| Exercise directions |
Could every line below be transcribed exactly, with the pictures dropped?
[[ Input, beginning ]]
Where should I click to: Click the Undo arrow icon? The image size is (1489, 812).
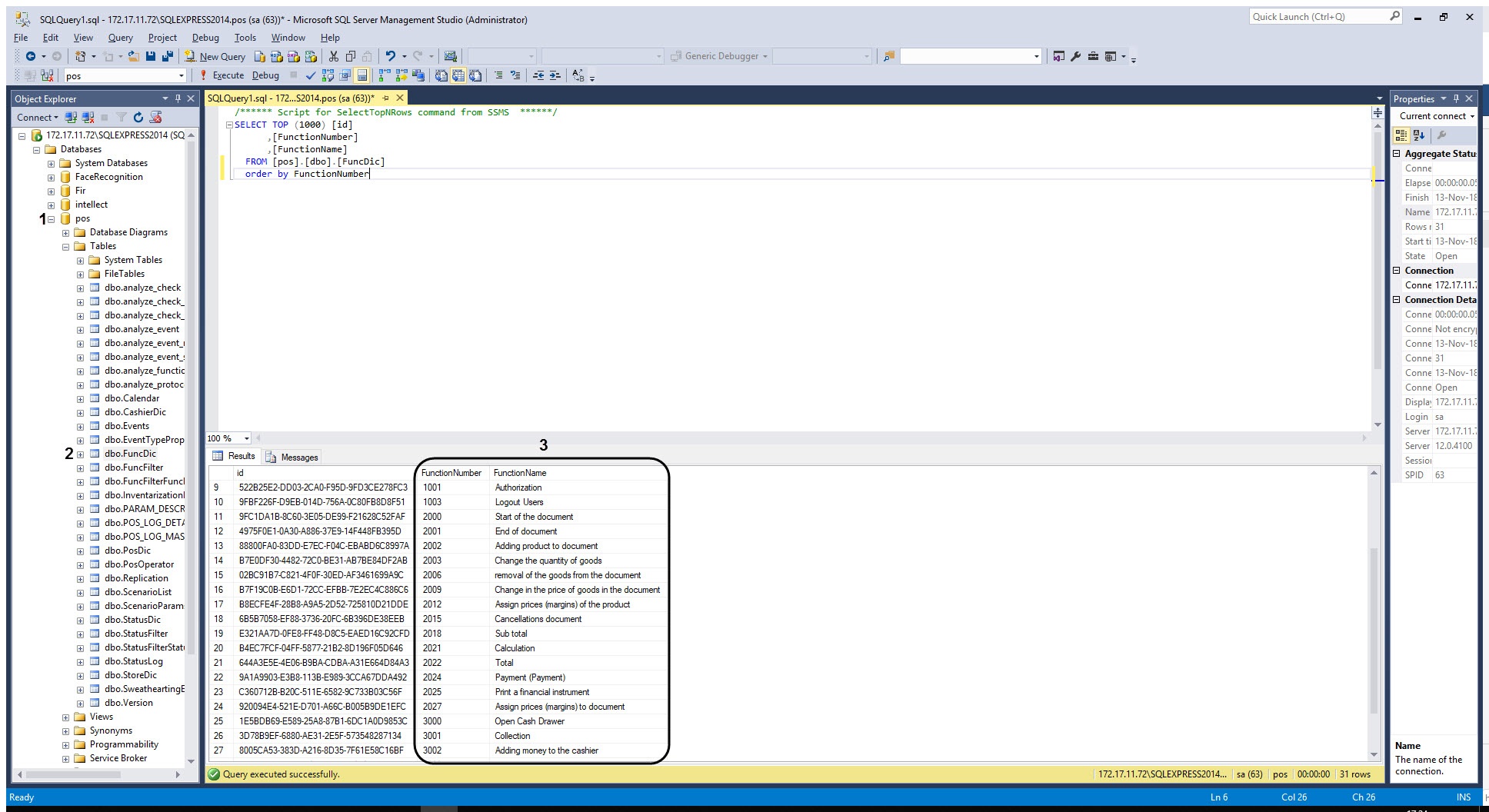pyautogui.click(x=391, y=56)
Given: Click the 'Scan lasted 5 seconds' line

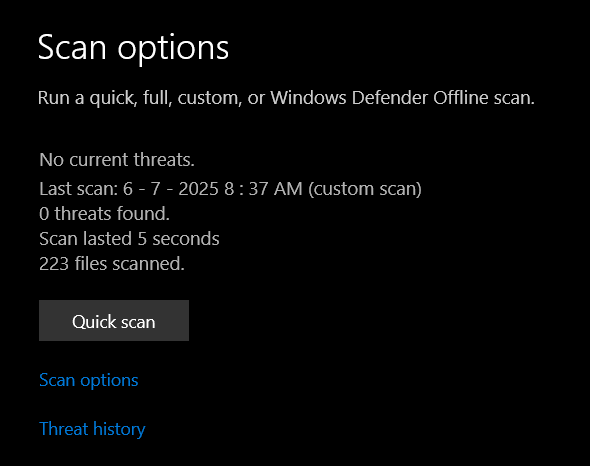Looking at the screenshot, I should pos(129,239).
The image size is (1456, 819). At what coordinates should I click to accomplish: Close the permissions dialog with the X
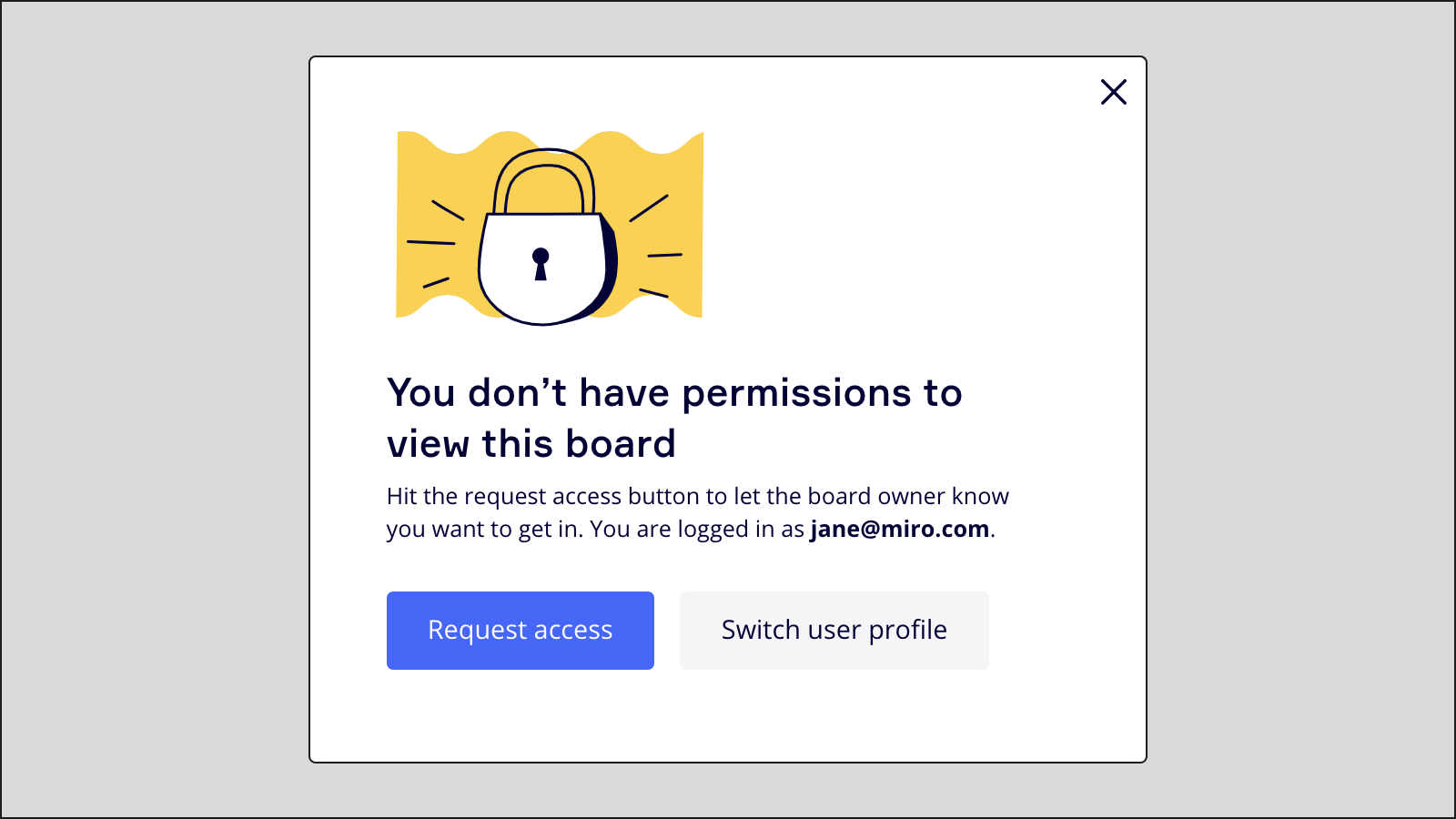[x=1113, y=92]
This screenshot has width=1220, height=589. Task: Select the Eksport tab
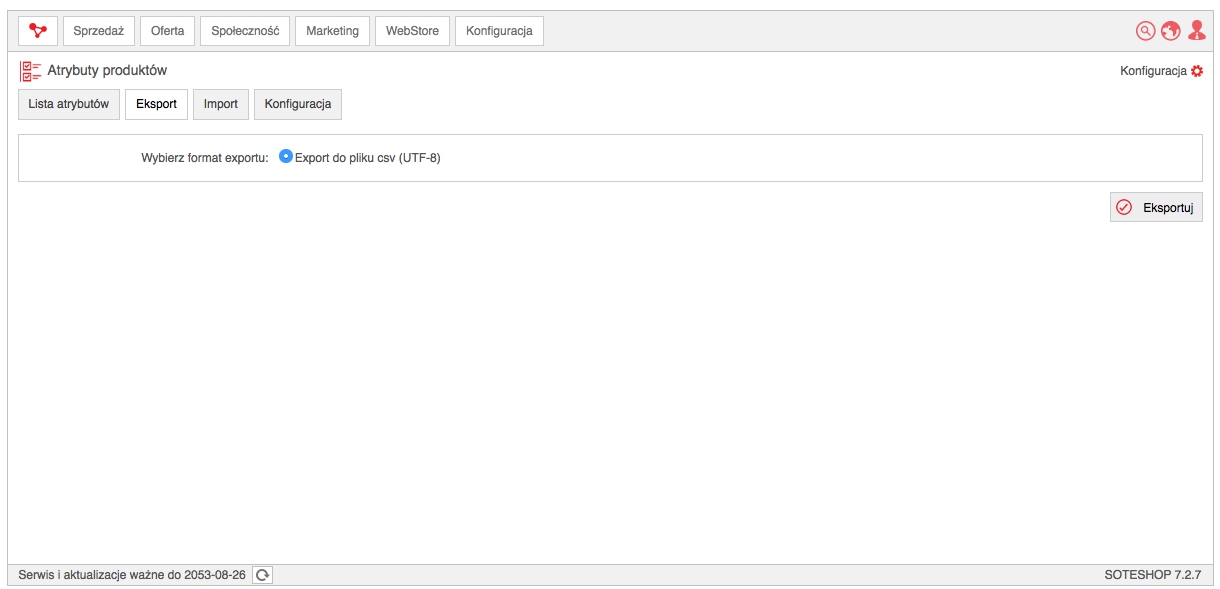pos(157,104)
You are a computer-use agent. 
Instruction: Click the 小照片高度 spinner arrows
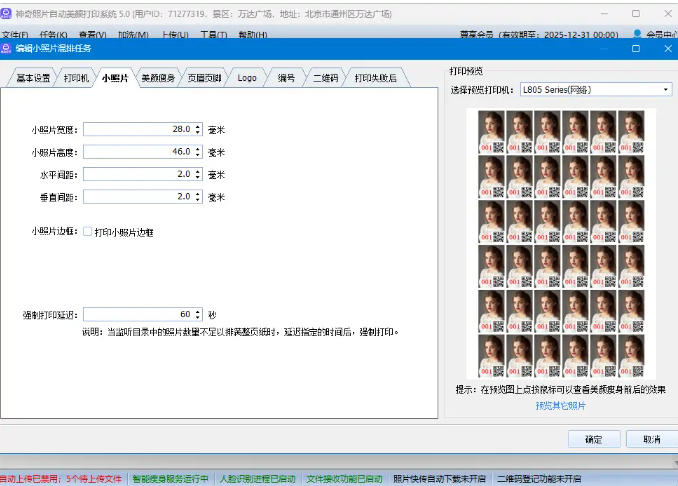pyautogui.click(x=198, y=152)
[[ Input, end ]]
| Exercise solution |
Where should I click to: Click the Undo arrow icon? The image size is (1489, 812).
pyautogui.click(x=391, y=56)
Given: Click the 'Scan lasted 5 seconds' line

Looking at the screenshot, I should pos(129,239).
The image size is (1456, 819). At what coordinates should I click to accomplish: Close the permissions dialog with the X
[x=1113, y=92]
This screenshot has width=1220, height=589. Task: Select the Eksport tab
pos(157,104)
You are a computer-use agent. 
Instruction: Click the 小照片高度 spinner arrows
pyautogui.click(x=198, y=152)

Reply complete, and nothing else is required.